Winter King by Thomas Penn

Thomas Penn’s debut Winter King about the life of Henry VII has won acclaim and plaudits throughout the literary world and I have to add my name to the long list of historians, authors and reviewers who find this work engaging, thought provoking and insightful.


Those with an interest in the middle ages, Shakespere or the new White Queen series on BBC1 will know that Henry Tudor defeated Richard III at the battle of Bosworth in 1485, married Elizabeth of York, founded the Tudor dynasty and was succeeded by his son Henry VIII. So much for the general ignorance category how about the Q.I? The rest of Henry VII’s extraordinary life has been largely forgotten.

Penn’s writing style has the form of a narrative interspersed with fact and followed the life of Henry Tudor chronologically from his origins as nephew of the king with a great inheritance, his banishment and role throughout the Wars of the Roses to his seizure of the throne, revolutionary kingship and legacy. It is easy to follow and the particular attention paid to Henry’s form of government and management of the nobles provides a new insight into a key figure of history who has been overshadowed by his more famous son Henry VIII and grandchildren (Mary I and Elizabeth I).

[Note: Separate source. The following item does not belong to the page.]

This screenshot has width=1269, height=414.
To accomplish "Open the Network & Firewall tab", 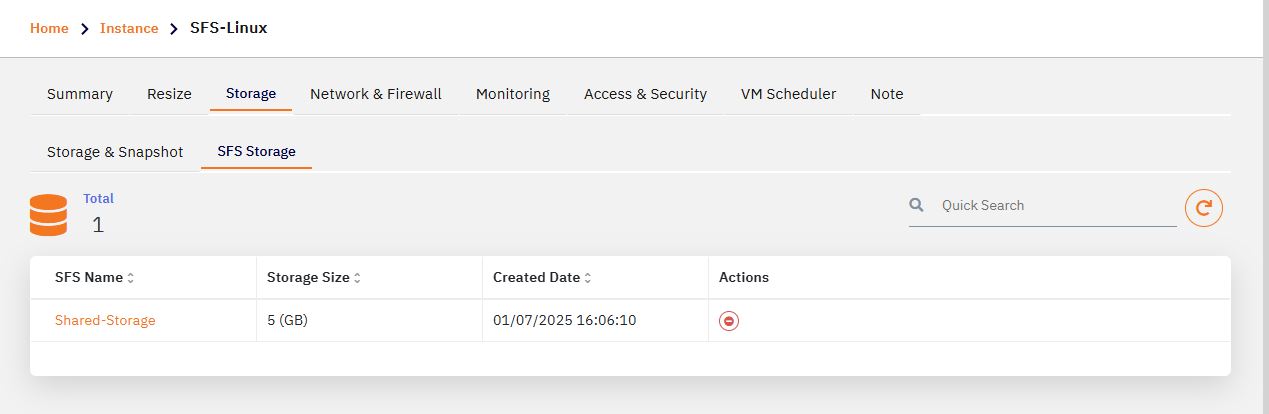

Penn’s research is exemplary and he his clear passion for the subject matter is evident in his style and the composition of the book and chapters which are both manageable and full of information. For a newcomer to the history genre and particularly the over-saturated Tudor period, Penn has succeeded in providing something fresh and entertaining about this Machiavellian king who tore up the rule book and established a new type of kingship and government. The legacy of Henry VII permeates the reigns of his progeny and elements of his banking enterprises and governance thrived long after he was sidelined by history.


Overall, Winter King has greatly added to our store of knowledge about the Tudor period and Thomas Penn, if he continues in this manner, looks set to become a household name as an accessible and enlightening historian.